What the exercise asks
Restate word for word the lines of the entries below, starting with the line that holds "Click the ACCOUNT" and ending with the line that holds "This screenshot has height=527, width=727.", and no others.

_ _ _ _

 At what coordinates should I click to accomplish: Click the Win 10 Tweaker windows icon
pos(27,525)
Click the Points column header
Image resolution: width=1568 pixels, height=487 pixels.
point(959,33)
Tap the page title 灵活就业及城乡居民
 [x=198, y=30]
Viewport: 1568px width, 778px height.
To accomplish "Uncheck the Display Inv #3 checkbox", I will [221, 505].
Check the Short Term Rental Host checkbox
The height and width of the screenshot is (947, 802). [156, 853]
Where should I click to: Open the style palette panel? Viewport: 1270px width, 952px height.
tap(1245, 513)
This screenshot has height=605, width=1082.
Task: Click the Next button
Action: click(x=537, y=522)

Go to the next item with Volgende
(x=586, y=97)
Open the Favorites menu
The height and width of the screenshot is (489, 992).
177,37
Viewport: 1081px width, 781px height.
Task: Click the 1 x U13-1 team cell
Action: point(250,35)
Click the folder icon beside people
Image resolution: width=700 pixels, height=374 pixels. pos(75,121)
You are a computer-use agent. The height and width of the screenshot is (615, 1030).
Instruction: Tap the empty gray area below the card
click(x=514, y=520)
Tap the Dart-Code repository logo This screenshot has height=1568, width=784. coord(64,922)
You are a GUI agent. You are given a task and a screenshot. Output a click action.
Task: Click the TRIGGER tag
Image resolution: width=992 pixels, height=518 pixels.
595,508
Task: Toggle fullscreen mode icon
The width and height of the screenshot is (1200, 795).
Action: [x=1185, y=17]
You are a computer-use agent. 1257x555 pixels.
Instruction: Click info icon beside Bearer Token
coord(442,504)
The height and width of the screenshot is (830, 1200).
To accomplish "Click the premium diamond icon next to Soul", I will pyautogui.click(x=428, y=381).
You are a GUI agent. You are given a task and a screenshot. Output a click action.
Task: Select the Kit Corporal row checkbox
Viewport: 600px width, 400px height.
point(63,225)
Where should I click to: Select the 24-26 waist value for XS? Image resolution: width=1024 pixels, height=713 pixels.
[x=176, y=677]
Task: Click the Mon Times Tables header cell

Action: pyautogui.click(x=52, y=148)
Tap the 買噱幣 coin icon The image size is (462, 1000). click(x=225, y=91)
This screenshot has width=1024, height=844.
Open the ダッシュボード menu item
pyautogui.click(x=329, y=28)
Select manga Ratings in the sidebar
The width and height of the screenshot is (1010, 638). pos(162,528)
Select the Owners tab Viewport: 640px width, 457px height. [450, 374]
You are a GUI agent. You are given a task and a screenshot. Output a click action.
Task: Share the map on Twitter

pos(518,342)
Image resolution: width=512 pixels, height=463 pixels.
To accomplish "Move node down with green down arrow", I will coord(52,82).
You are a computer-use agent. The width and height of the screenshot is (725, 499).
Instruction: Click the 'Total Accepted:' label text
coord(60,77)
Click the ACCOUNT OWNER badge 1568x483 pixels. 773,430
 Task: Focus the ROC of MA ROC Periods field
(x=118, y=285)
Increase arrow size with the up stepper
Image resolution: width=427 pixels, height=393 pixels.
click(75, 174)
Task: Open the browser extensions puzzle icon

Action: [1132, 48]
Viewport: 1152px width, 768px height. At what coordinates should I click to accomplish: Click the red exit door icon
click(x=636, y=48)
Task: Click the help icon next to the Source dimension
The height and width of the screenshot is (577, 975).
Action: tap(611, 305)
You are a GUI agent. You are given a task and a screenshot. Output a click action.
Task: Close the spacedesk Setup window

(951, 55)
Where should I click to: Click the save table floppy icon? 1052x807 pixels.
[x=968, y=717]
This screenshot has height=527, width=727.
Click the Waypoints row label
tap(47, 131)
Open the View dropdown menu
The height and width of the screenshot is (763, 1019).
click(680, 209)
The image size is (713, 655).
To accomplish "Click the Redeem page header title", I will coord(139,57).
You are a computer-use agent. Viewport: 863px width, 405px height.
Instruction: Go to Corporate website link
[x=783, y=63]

_ _ _ _

Task output
Click the ACCOUNT OWNER badge 1568x483 pixels. 773,430
 Task: Focus the ROC of MA ROC Periods field
(x=118, y=285)
Increase arrow size with the up stepper
Image resolution: width=427 pixels, height=393 pixels.
click(75, 174)
Task: Open the browser extensions puzzle icon

Action: [1132, 48]
Viewport: 1152px width, 768px height. At what coordinates should I click to accomplish: Click the red exit door icon
click(x=636, y=48)
Task: Click the help icon next to the Source dimension
The height and width of the screenshot is (577, 975).
Action: tap(611, 305)
You are a GUI agent. You are given a task and a screenshot. Output a click action.
Task: Close the spacedesk Setup window

(951, 55)
Where should I click to: Click the save table floppy icon? 1052x807 pixels.
[x=968, y=717]
This screenshot has height=527, width=727.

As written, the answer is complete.